(Extract to read):

## Start

This is a quick and easy-to-setup hadoop cluster via docker-compose
and environment variables.
The base image is https://github.com/rvegas/hadoop-docker and you can download it and use it directly with docker. It's published at: https://hub.docker.com/r/rvegas/hadoop-cluster
You'll need:
Docker
docker-compose
Simply run:
docker-compose up --build -d
You'll find 2 containers have been started:
Creating network "hadoop_cluster_default" with the default driver
Creating hadoop_cluster_master_1 ... done
Creating hadoop_cluster_slave_1 ... done
A network of 2 instances capable of running hdfs
and yarn
has been created, only the master instance is running hadoop services
and the slave is simply set up with no running software.

## End

(Recorded data):
## Start

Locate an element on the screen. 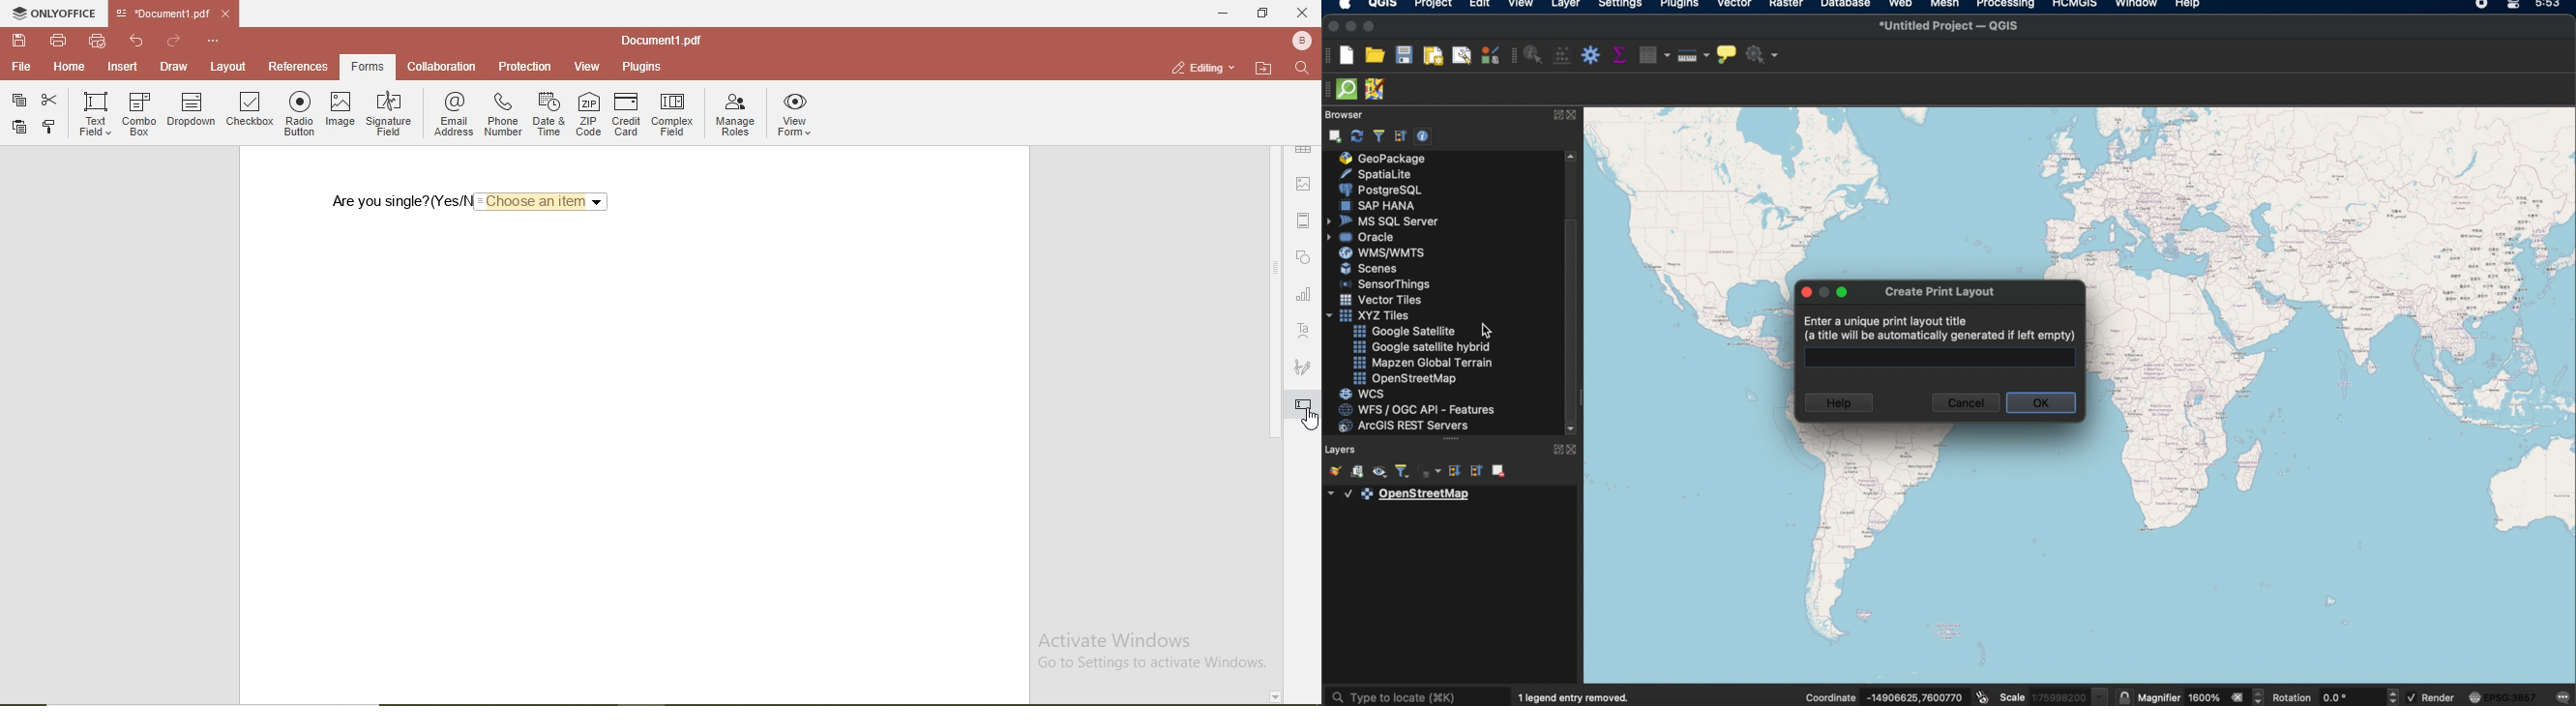 The image size is (2576, 728). open the layer is located at coordinates (1335, 469).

## End

(Prompt A):
About the hadoop cluster page above:
(i) Which command starts the cluster?
(ii) At what address is the base image published?
(iii) Which instance runs the hadoop services?
(Prompt B):
Can you restate the paragraph of the hadoop cluster page that begins "A network of 2 instances" as a short list, keeping its main facts?
(Prompt C):
Would you reproduce the hadoop cluster page word for word, starting with "The base image" and going on through "no running software."?

(Exercise response A):
(i) docker-compose up --build -d
(ii) https://hub.docker.com/r/rvegas/hadoop-cluster
(iii) The master instance.

(Exercise response B):
- A network of 2 instances that can run hdfs and yarn has been created.
- Only the master instance runs hadoop services.
- The slave is set up with no running software.

(Exercise response C):
The base image is https://github.com/rvegas/hadoop-docker and you can download it and use it directly with docker. It's published at: https://hub.docker.com/r/rvegas/hadoop-cluster
You'll need:
Docker
docker-compose
Simply run:
docker-compose up --build -d
You'll find 2 containers have been started:
Creating network "hadoop_cluster_default" with the default driver
Creating hadoop_cluster_master_1 ... done
Creating hadoop_cluster_slave_1 ... done
A network of 2 instances capable of running hdfs
and yarn
has been created, only the master instance is running hadoop services
and the slave is simply set up with no running software.